**Problem details:** Show every line of the data that contains the word "pixels", matching case exactly.

== Input ==

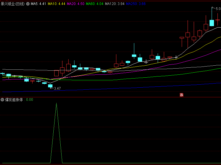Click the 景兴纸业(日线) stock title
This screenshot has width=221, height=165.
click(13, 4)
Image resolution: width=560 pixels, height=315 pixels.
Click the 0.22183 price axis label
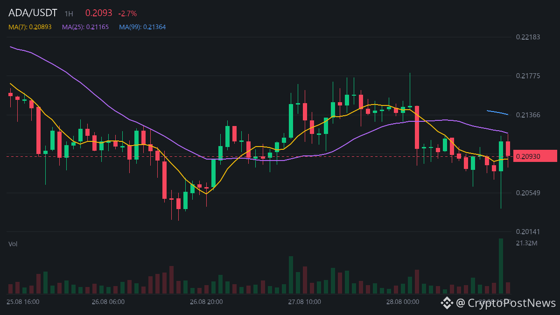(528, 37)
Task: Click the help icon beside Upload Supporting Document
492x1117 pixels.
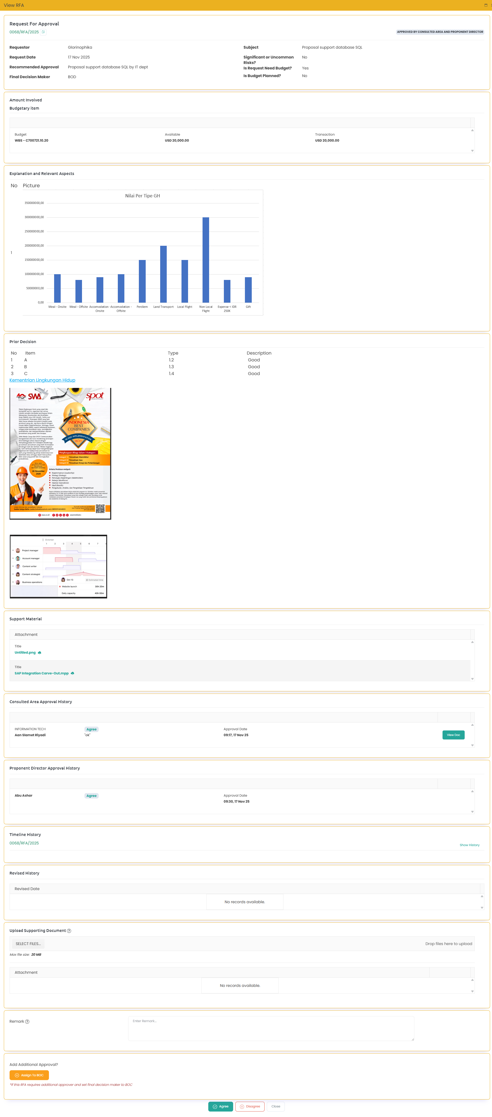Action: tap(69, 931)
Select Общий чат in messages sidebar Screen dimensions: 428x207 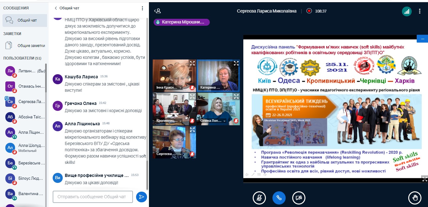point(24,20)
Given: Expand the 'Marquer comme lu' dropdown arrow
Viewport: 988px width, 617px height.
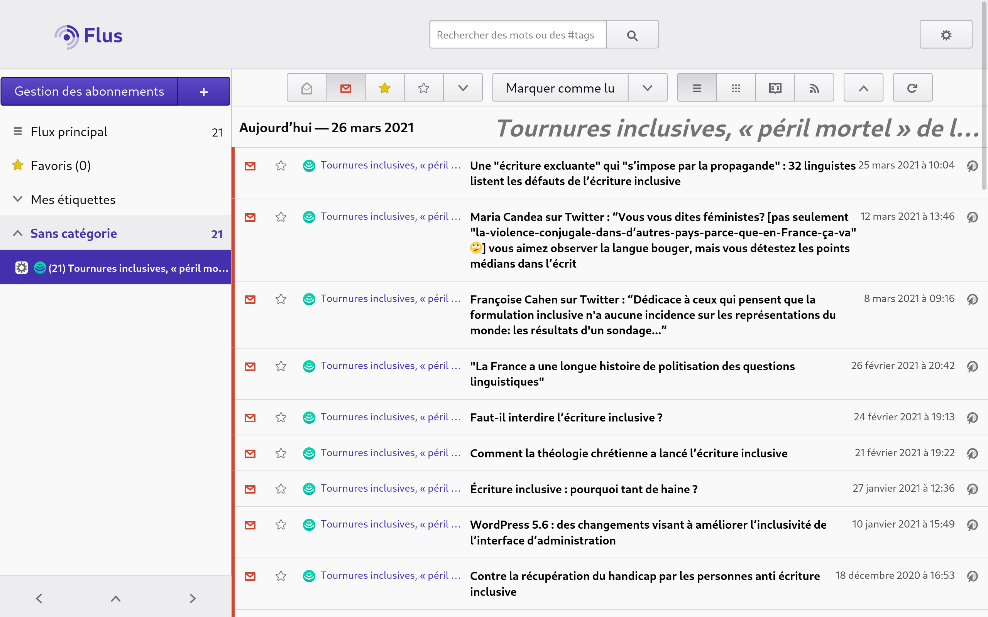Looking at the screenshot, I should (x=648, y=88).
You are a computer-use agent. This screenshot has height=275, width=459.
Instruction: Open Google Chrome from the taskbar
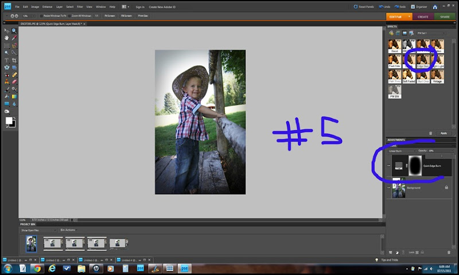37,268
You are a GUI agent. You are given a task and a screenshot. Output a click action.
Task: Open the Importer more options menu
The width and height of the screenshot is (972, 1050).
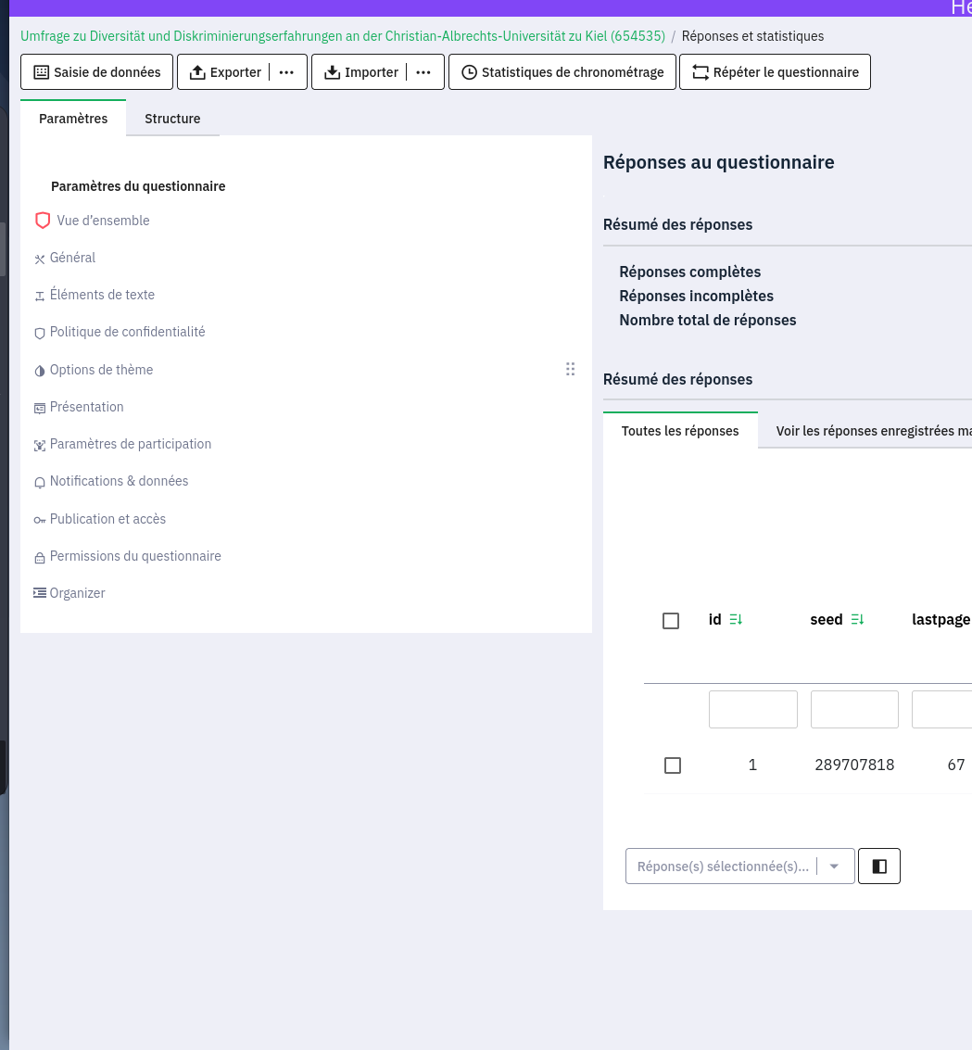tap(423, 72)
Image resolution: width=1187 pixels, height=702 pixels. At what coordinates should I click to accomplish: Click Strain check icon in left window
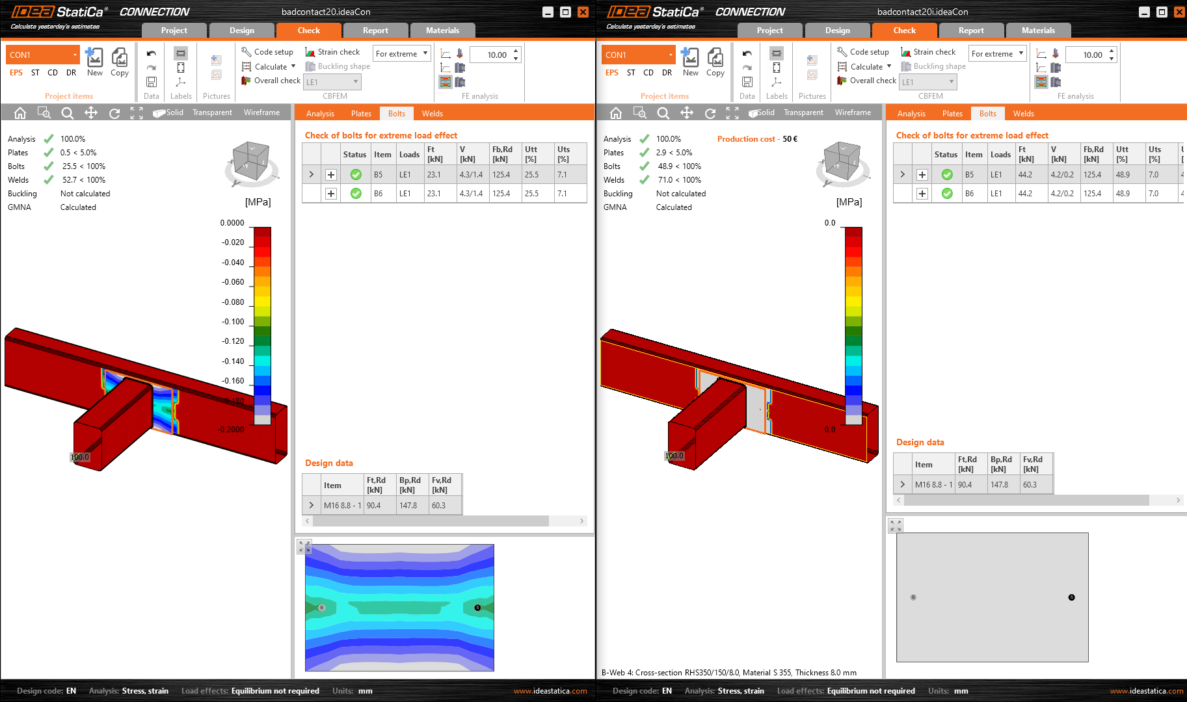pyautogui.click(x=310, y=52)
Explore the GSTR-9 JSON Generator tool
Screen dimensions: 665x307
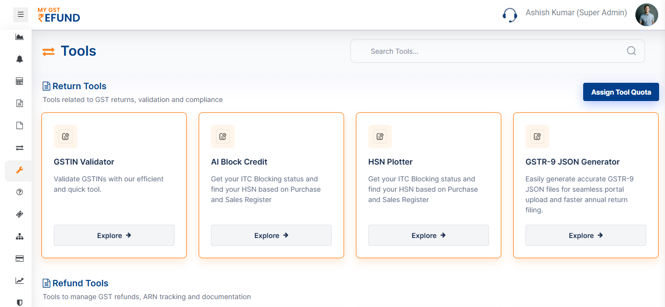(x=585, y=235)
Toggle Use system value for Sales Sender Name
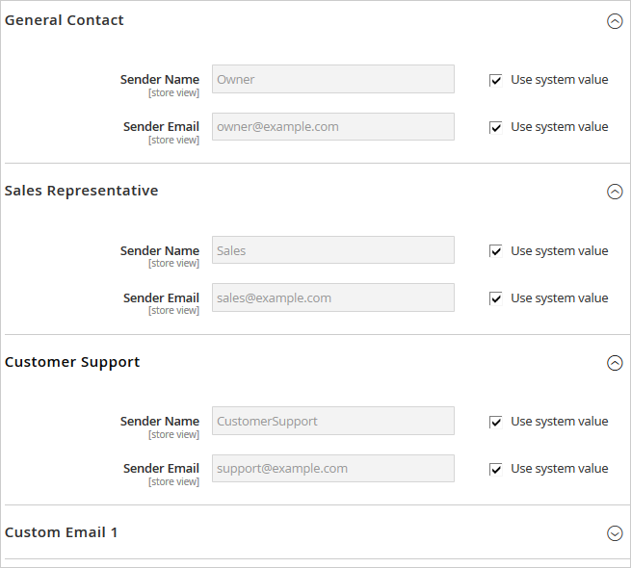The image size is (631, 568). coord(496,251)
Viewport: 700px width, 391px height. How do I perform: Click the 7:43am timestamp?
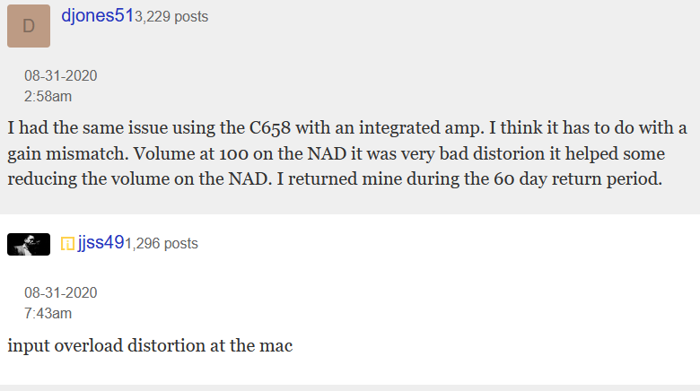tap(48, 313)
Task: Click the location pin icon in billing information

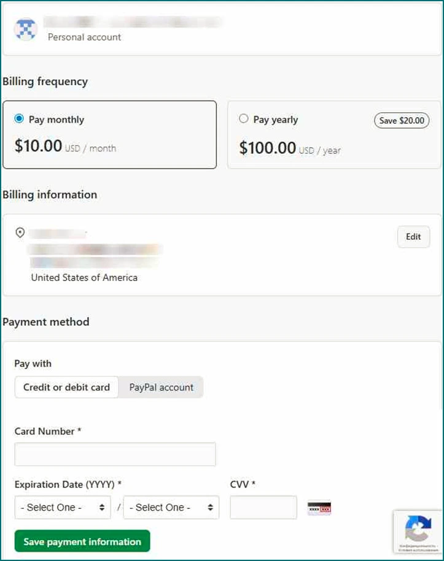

===

**Expected answer:**
Image resolution: width=560 pixels, height=315 pixels.
492x1117 pixels.
Image resolution: width=1187 pixels, height=702 pixels. At what coordinates should I click to accomplish: Click Strain check icon in left window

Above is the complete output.